* [Text block]:
****************

26th Conference on Hurricanes and Tropical Meteorology

10D.5

The climatology of hurricane wind profiles

Hugh E. Willoughby, Florida International University, Miami, FL; and M. E. Rahn

In such applications as windstorm underwriting or storm-surge forecasting, hurricane wind profiles are often approximated by a single continuous function (e.g. Holland 1980) that is zero at the vortex center, increases to a maximum in the eyewall and then decreases asymptotically to zero at large radius. Comparisons of currently accepted profiles with aircraft observations reveal a systematic pattern of errors. Although the winds around the peak are too strong, away from the peak they decrease with distance too rapidly--both inside and outside the eye. A pressure-wind relation produced by integration of the gradient wind using this profile overestimates the maximum wind for a given minimum pressure.

****************

* [Material]:
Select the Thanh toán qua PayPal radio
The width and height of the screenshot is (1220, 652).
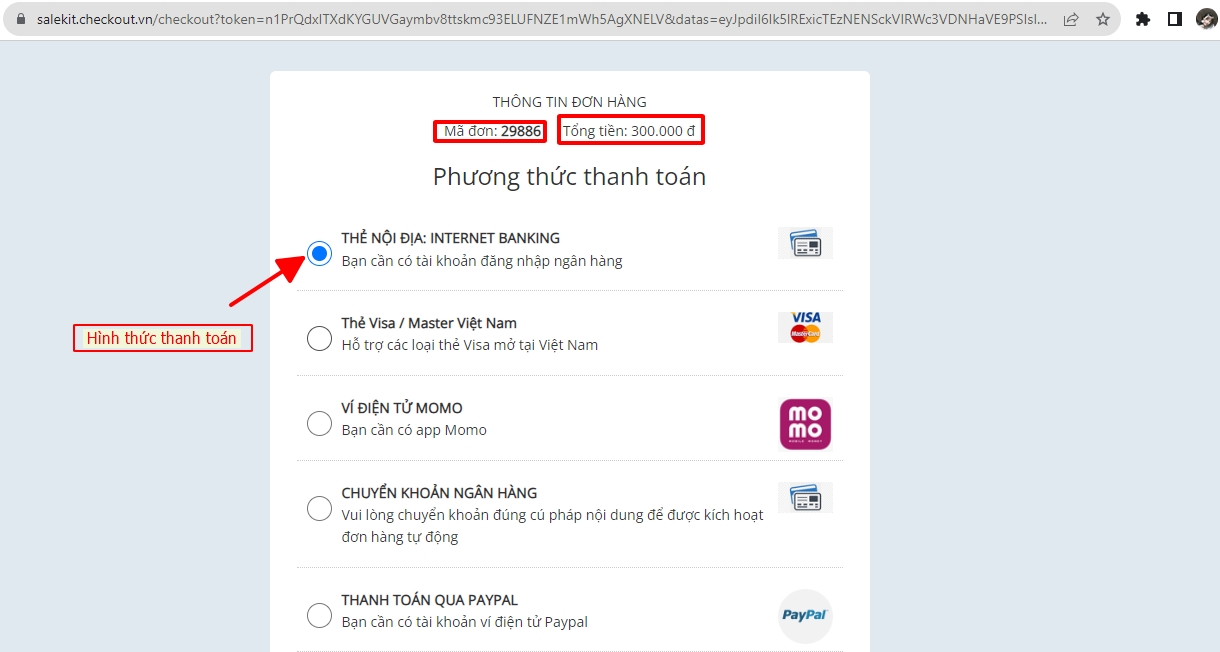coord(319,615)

****************

* [Given task 1]: In the hurricane wind profiles abstract, what does a pressure-wind relation built from the accepted profile overestimate?
* [Given task 2]: Repeat the hurricane wind profiles abstract from "The climatology of" to "given minimum pressure.".
The lines are material of their own, unrelated to the abstract on hurricane wind profiles.

* [Correct output 1]: The maximum wind for a given minimum pressure.

* [Correct output 2]:
The climatology of hurricane wind profiles

Hugh E. Willoughby, Florida International University, Miami, FL; and M. E. Rahn

In such applications as windstorm underwriting or storm-surge forecasting, hurricane wind profiles are often approximated by a single continuous function (e.g. Holland 1980) that is zero at the vortex center, increases to a maximum in the eyewall and then decreases asymptotically to zero at large radius. Comparisons of currently accepted profiles with aircraft observations reveal a systematic pattern of errors. Although the winds around the peak are too strong, away from the peak they decrease with distance too rapidly--both inside and outside the eye. A pressure-wind relation produced by integration of the gradient wind using this profile overestimates the maximum wind for a given minimum pressure.